Peter and I have been updating the Tandem Exchange site translations over the past few weeks, and are now able to announce support for Arabic, Japanese, Korean, Simplified Chinese, and Traditional Chinese as first-class UI languages on the website in addition to the original German, Spanish, French, Italian, Portuguese, and Russian translations that we did first.
There was a moment on Monday when I let slip that the website was starting to take on the feel of a “real” website, and that is true. We now have 12 full translations of the website, which Google can grok for each of its region-specific search indices, and which we can serve to a wide swath of users around the world.
One of the weirder things about multiple-language support learned along the way, is the way the HTTP Accept-Language header formats a user’s UI language preference vs. the way GNU gettext specifies the same information vs. the way the Unicode Consortium specifies the same information vs. the way Facebook, Google, and Twitter specify the same information. And then how Django chooses to use that information when setting the site’s presentation language and looking up the correct gettext catalogs.
HTTP
The HTTP Accept-Language header usually looks something like: “Accept-Language:en-US,en;q=0.8” where the language codes are specified by a massive, long-winded standard called BCP47. The standard defines a language code to look something like en-US or zh-CN or zh-TW, but the standard doesn’t really bother giving a list of common language codes, leaving that instead to the combinatorial explosion that results by mixing together one entry from each of the categories of the IANA Subtag Registry.
Django
In the Django settings.py file, you specify the list of languages that the website is supposed to support, and you do this using language-code strings that look like this, where the first entry in the tuple looks roughly like BCP47:
LANGUAGES = ( ('ar', 'العربية'), ('de', 'Deutsch'), ('en', 'English'), ('es', 'Español'), ('fr', 'Français'), ('it', 'italiano'), ('ja', '日本語'), ('ko', '한국어'), ('pt', 'português'), ('ru', 'ру́сский'), ('zh-cn', '简体中文'), ('zh-tw', '繁體中文'), )
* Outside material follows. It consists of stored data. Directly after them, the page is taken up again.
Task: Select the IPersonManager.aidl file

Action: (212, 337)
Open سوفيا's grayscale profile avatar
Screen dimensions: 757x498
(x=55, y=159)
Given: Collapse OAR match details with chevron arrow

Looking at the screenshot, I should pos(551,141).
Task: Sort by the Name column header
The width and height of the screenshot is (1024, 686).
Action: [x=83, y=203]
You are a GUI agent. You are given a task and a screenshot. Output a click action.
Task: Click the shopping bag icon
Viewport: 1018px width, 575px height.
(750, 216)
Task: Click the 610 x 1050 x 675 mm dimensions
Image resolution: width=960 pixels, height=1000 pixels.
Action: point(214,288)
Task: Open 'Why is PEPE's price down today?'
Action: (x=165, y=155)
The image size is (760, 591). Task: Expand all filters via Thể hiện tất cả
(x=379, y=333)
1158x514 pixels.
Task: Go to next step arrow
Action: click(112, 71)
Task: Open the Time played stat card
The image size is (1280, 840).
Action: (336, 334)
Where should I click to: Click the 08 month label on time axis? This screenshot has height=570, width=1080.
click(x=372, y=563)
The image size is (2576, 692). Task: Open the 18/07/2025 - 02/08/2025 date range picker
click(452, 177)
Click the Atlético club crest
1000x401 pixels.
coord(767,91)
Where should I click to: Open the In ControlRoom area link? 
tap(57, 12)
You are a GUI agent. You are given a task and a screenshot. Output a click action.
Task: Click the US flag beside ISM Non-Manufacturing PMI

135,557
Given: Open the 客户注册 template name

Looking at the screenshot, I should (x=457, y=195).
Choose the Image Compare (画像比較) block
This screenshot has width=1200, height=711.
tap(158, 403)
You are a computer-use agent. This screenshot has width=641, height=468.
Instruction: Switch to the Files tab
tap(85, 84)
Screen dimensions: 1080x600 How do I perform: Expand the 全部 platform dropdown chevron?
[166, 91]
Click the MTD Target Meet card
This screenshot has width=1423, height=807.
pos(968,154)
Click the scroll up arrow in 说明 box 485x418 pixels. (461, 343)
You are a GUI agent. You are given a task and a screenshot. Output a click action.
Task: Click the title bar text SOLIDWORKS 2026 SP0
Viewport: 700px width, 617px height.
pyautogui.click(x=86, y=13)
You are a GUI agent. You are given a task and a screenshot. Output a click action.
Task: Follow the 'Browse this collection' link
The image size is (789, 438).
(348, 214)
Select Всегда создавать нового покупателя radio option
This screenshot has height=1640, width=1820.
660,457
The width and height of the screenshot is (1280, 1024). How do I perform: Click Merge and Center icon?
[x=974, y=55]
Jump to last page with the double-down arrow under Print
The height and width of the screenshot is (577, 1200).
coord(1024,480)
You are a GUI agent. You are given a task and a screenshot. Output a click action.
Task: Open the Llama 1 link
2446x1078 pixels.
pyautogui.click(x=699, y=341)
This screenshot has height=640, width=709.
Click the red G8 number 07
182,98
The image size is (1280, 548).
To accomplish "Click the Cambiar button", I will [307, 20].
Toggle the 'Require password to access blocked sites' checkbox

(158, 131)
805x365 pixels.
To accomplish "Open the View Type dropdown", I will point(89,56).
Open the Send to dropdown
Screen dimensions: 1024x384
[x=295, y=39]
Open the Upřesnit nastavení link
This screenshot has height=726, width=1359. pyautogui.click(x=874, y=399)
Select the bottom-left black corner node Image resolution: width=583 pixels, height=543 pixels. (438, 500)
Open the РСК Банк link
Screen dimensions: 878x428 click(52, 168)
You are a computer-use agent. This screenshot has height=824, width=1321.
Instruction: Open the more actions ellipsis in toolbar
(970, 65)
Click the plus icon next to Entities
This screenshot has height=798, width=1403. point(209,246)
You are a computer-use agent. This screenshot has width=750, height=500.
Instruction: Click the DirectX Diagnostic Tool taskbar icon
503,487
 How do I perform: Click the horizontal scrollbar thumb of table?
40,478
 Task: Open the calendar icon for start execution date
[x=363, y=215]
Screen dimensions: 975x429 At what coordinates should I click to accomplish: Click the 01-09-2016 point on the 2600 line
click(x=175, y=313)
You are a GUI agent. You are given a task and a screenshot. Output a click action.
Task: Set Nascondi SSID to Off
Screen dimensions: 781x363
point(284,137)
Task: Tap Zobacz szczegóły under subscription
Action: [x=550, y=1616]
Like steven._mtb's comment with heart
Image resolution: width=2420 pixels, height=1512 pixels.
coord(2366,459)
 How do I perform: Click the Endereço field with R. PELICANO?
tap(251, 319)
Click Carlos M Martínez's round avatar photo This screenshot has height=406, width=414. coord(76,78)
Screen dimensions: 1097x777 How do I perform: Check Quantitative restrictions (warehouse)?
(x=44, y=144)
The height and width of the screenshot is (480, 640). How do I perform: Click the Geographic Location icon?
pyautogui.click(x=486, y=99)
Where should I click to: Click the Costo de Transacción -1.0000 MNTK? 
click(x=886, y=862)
Note, however, that the language-code is strictly lowercase and uses a hyphen as a separator.
gettext
When building the translation catalogs for Django, you have to use gettext’s locale-naming format, which looks something like en_US or zh_CN.
So when you’re looking at your app’s locale/
subfolder, it will end up containing directories looking something like:
$ ls locale ar de en es fr it ja ko pt ru zh_CN zh_TW
Note the difference in the separator (hyphens vs. underscores) and the region code (lower vs. upper case). On a case-sensitive filesystem, you have to get this exactly right.
Unicode Consortium CLDR
But let’s say you’re also using the Unicode Consortium’s Common Locale Data Repository to generate some information instead of having to write it all out yourself? They use a slightly different set of language/region/locale identifiers, which are generally sensible but in the case of the Chinese languages, use zh_Hans and zh_Hant as parts of the filenames and language identifiers:
ee_TG.xml fr_CF.xml kw_GB.xml sah_RU.xml yo.xml ee.xml fr_CG.xml kw.xml sah.xml zh_Hans_CN.xml el_CY.xml fr_CH.xml ky_KG.xml saq_KE.xml zh_Hans_HK.xml el_GR.xml fr_CI.xml ky.xml saq.xml zh_Hans_MO.xml el.xml fr_CM.xml lag_TZ.xml sbp_TZ.xml zh_Hans_SG.xml en_150.xml fr_DJ.xml lag.xml sbp.xml zh_Hans.xml en_AG.xml fr_DZ.xml lg_UG.xml se_FI.xml zh_Hant_HK.xml en_AS.xml fr_FR.xml lg.xml seh_MZ.xml zh_Hant_MO.xml en_AU.xml fr_GA.xml ln_AO.xml seh.xml zh_Hant_TW.xml en_BB.xml fr_GF.xml ln_CD.xml se_NO.xml zh_Hant.xml en_BE.xml fr_GN.xml ln_CF.xml ses_ML.xml zh.xml en_BM.xml fr_GP.xml ln_CG.xml ses.xml zh.xml~ en_BS.xml fr_GQ.xml ln.xml se.xml zu.xml en_BW.xml fr_HT.xml lo_LA.xml sg_CF.xml zu_ZA.xml en_BZ.xml fr_KM.xml lo.xml sg.xml
Facebook passes back the locale of their users like so: ar_AR, zh_CN, zh_TW, and there’s a list of their supported languages and locales here. Of the bunch, they’re the most consistent, sticking to a [2-letter language code + 2-letter ISO country name] combo.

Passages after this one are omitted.